MARTIN FORD: There seems to be a hub of deep learning coalescing in Canada. Is that just random, or is there something special about Canada that helped with that?
GEOFFREY HINTON: The Canadian Institute for Advanced Research (CIFAR) provided funding for basic research in high-risk areas, and that was very important. There’s also a lot of good luck in that both Yann LeCun, who was briefly my postdoc, and Yoshua Bengio were also in Canada. The three of us could form a collaboration that was very fruitful, and the Canadian Institute for Advanced Research funded that collaboration. This was at a time when all of us would have been a bit isolated in a fairly hostile environment—the environment for deep learning was fairly hostile until quite recently—it was very helpful to have this funding that allowed us to spend quite a lot of time with each other in small meetings, where we could really share unpublished ideas.
MARTIN FORD: So, it was a strategic investment on the part of the Canadian government to keep deep learning alive?
GEOFFREY HINTON: Yes. Basically, the Canadian government is significantly investing in advanced deep learning by spending half a million dollars a year, which is pretty efficient for something that’s going to turn into a multi-billion-dollar industry.
MARTIN FORD: Speaking of Canadians, do you have any interaction with your fellow faculty member, Jordan Peterson? It seems like there’s all kinds of disruption coming out of the University of Toronto...

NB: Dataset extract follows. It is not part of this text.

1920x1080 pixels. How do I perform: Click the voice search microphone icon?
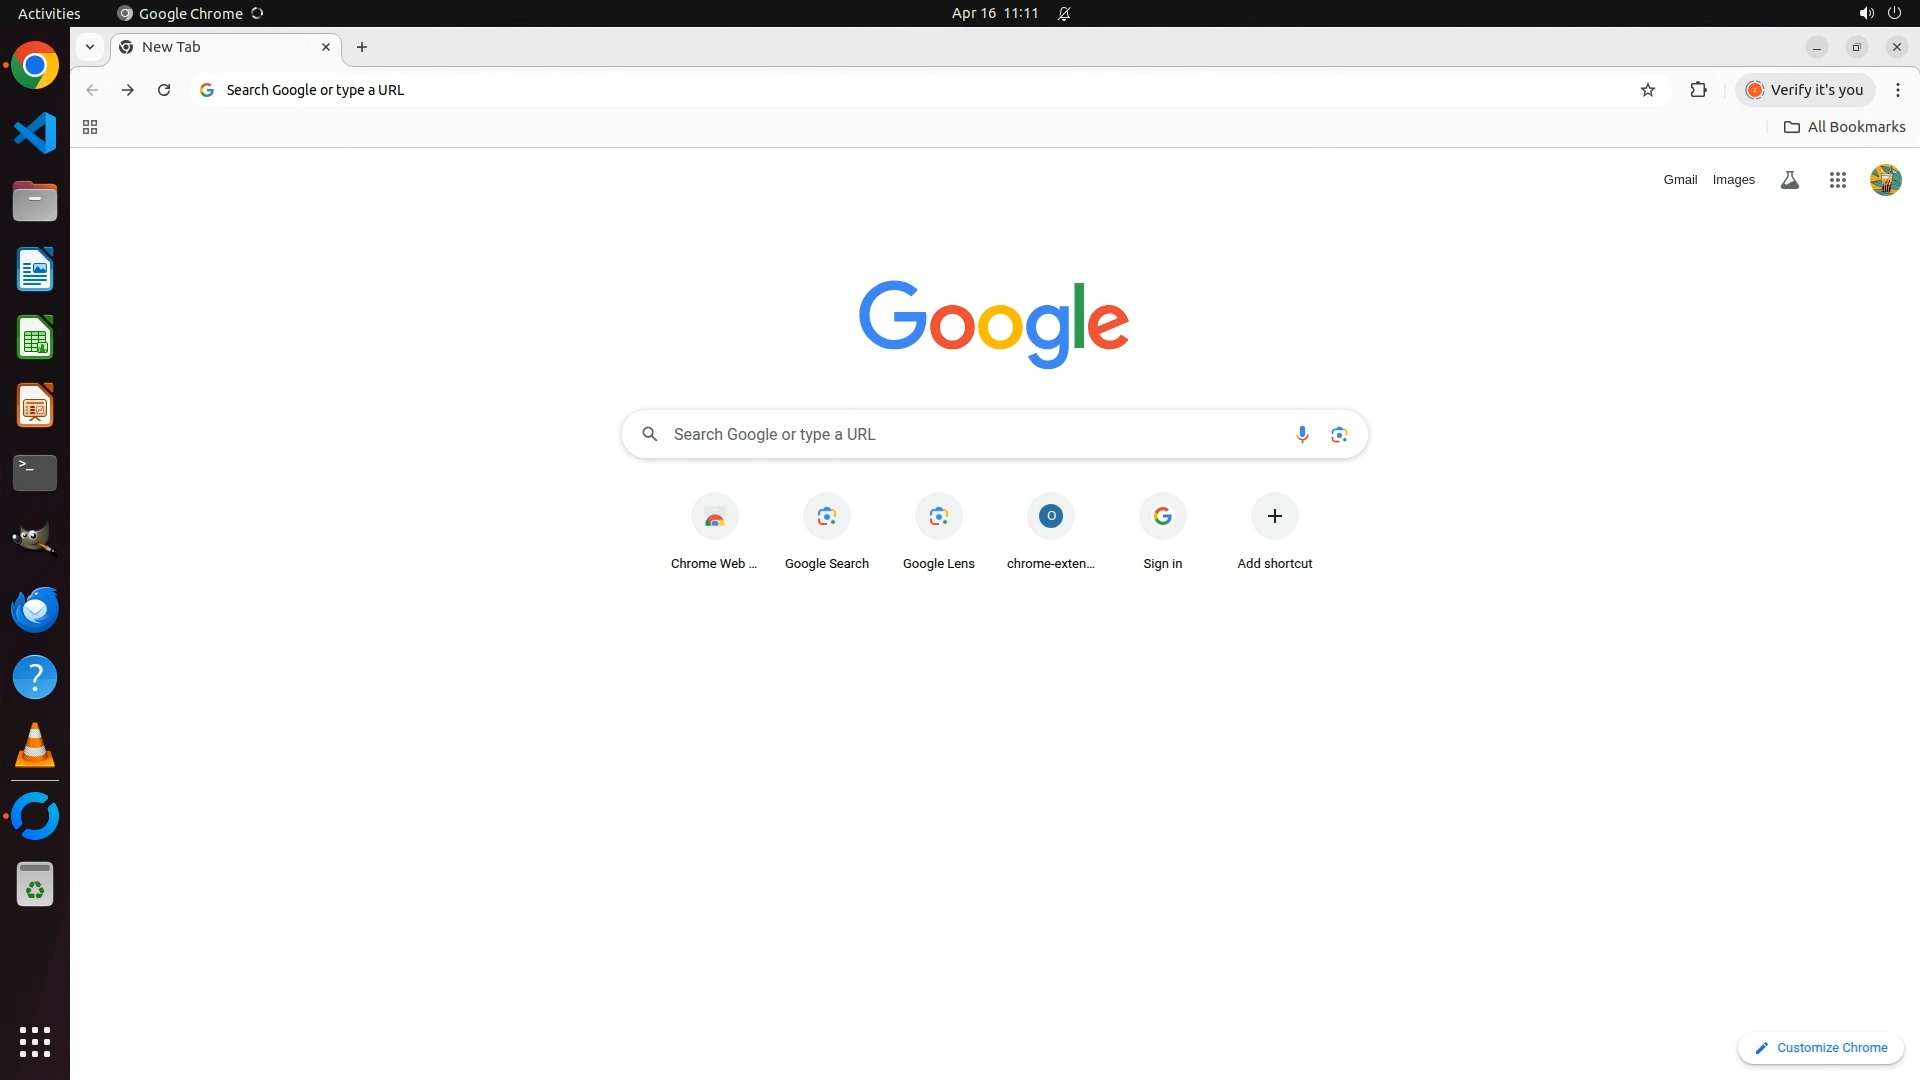[x=1302, y=434]
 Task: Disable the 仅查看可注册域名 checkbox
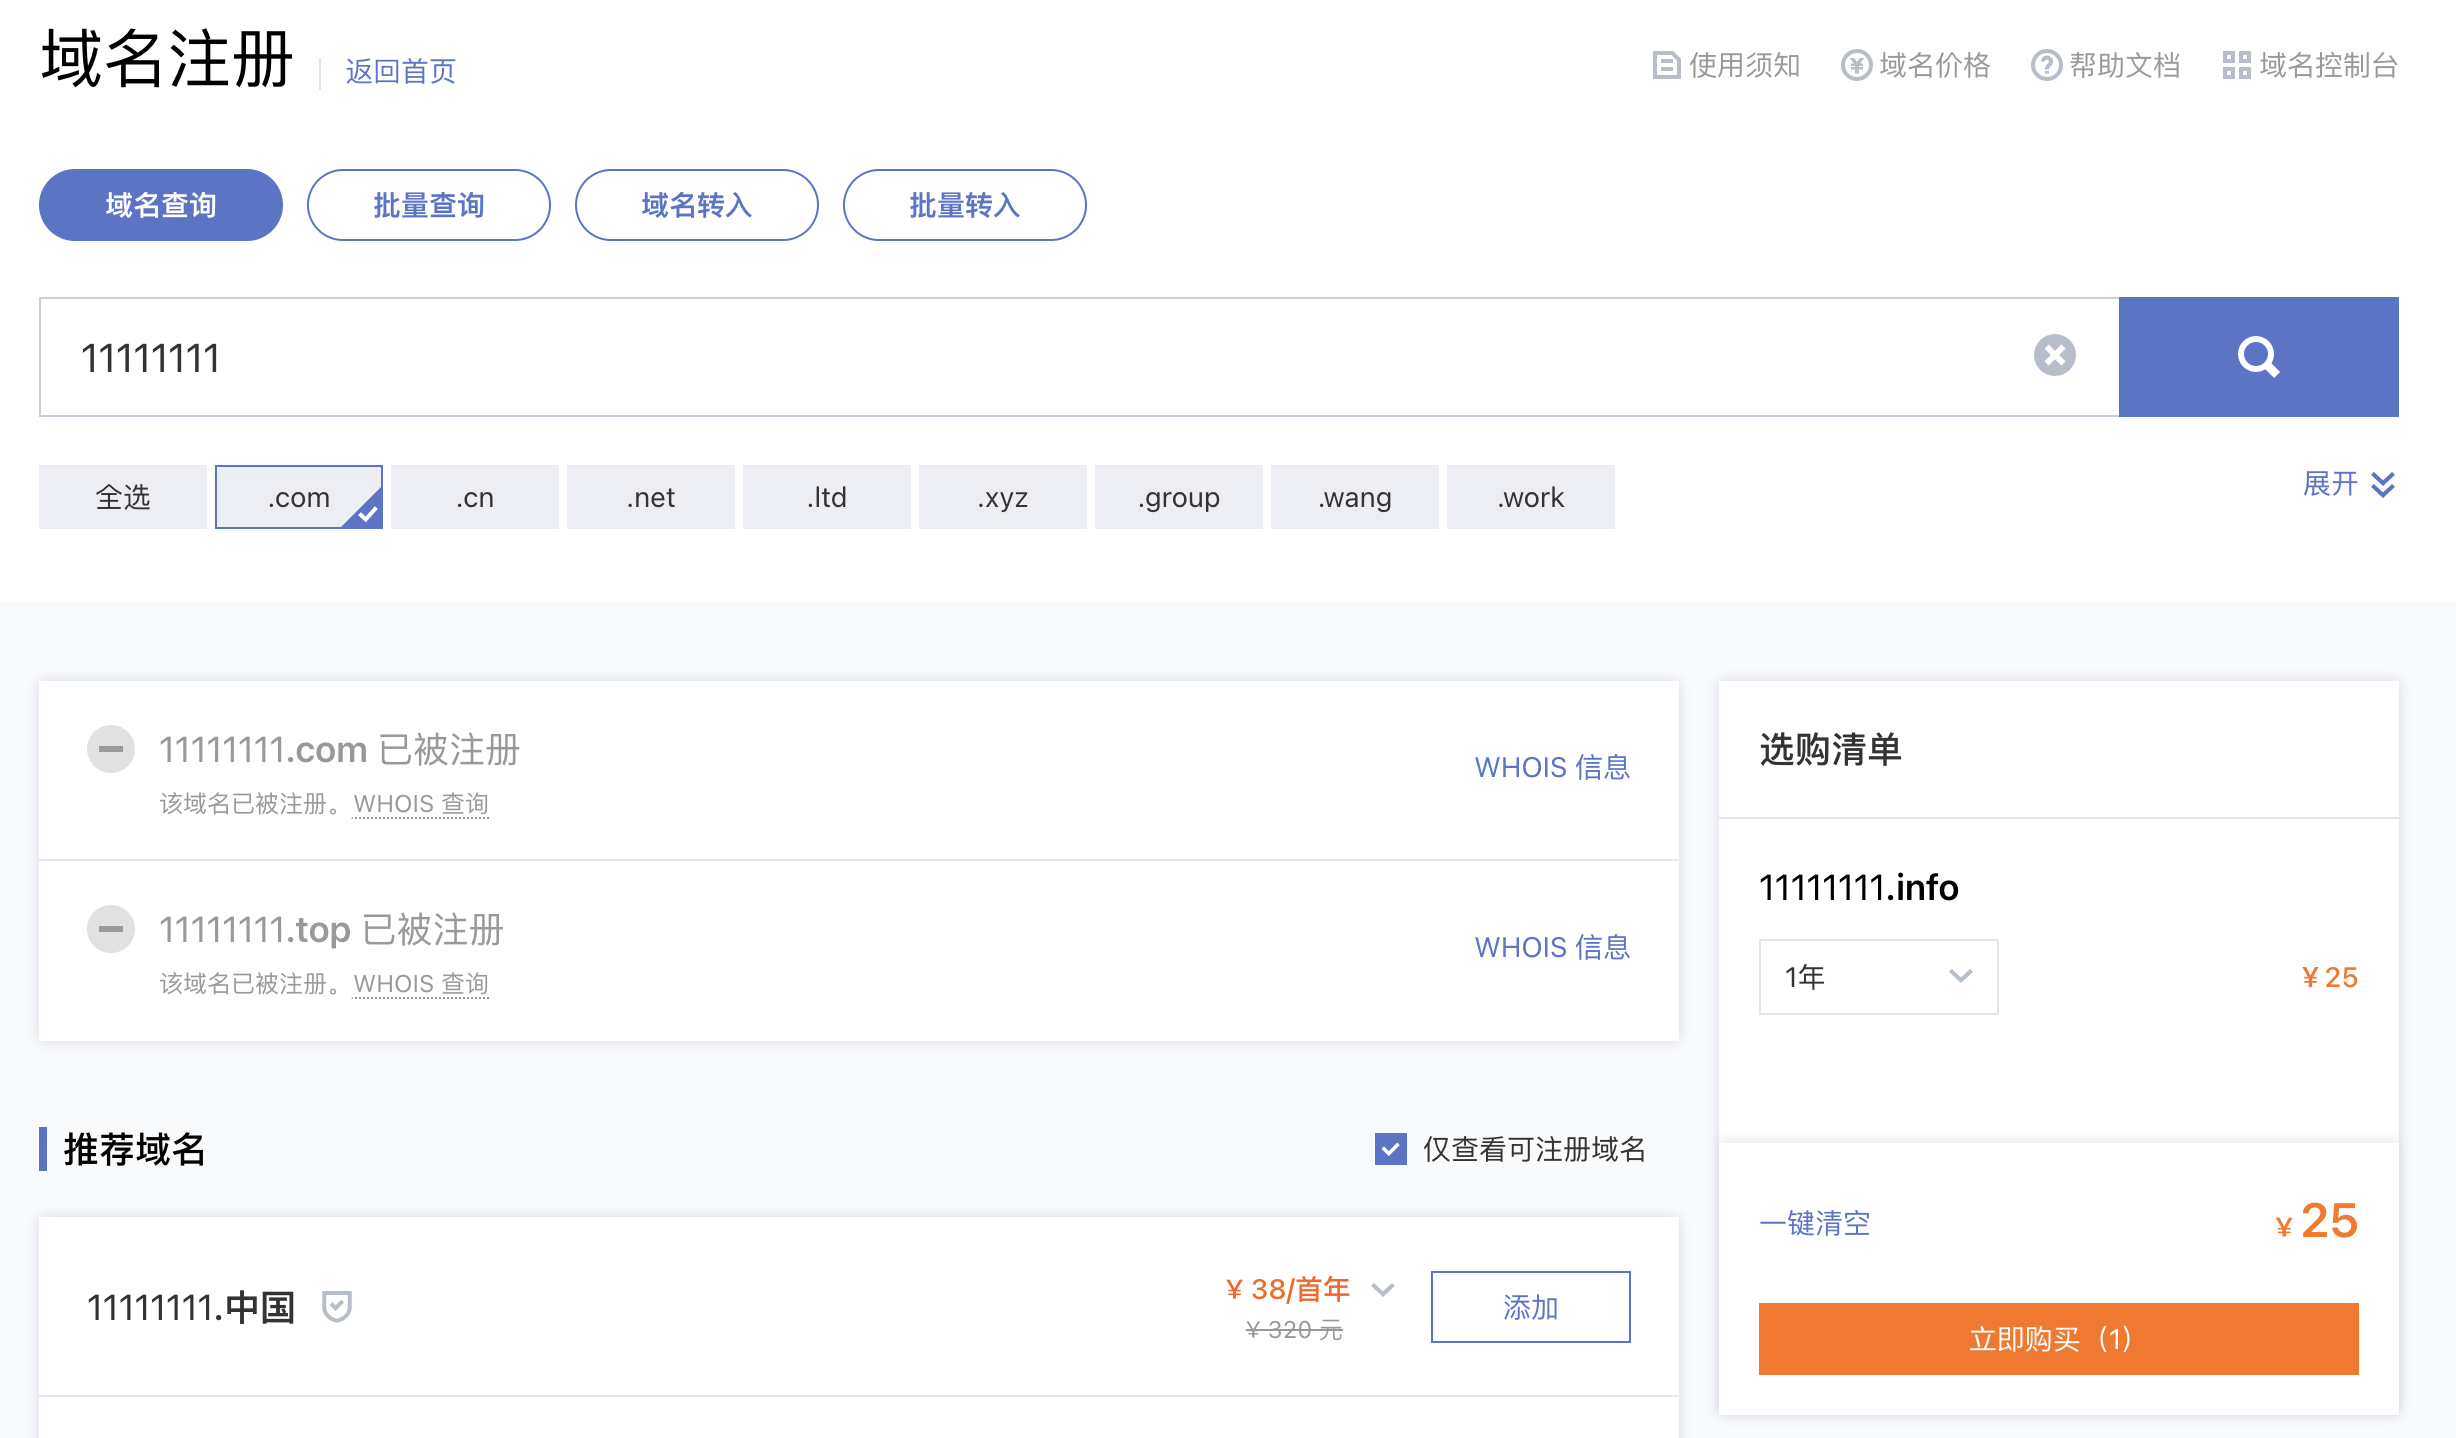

GEOFFREY HINTON: Ha! Well, all I’ll say about that is that he’s someone who doesn’t know when to keep his mouth shut.
GEOFFREY HINTON received his undergraduate degree from Kings College, Cambridge and his PhD in Artificial Intelligence from the University of Edinburgh in 1978. After five years as a faculty member at Carnegie-Mellon University, he became a fellow of the Canadian Institute for Advanced Research and moved to the Department of Computer Science at the University of Toronto where he is now an Emeritus Distinguished Professor. He is also a Vice President & Engineering Fellow at Google and Chief Scientific Adviser of the Vector Institute for Artificial Intelligence.
Geoff was one of the researchers who introduced the backpropagation algorithm and the first to use backpropagation for learning word embeddings. His other contributions to neural network research include Boltzmann machines, distributed representations, time-delay neural nets, mixtures of experts, variational learning and deep learning. His research group in Toronto made seminal breakthroughs in deep learning that revolutionized speech recognition and object classification.
Geoff is a fellow of the UK Royal Society, a foreign member of the US National Academy of Engineering and a foreign member of the American Academy of Arts and Sciences. His awards include the David E. Rumelhart prize, the IJCAI award for research excellence, the Killam prize for Engineering, the IEEE Frank Rosenblatt medal, the IEEE James Clerk Maxwell Gold medal, the NEC C&C award, the BBVA award, and the NSERC Herzberg Gold Medal, which is Canada’s top award in science and engineering.”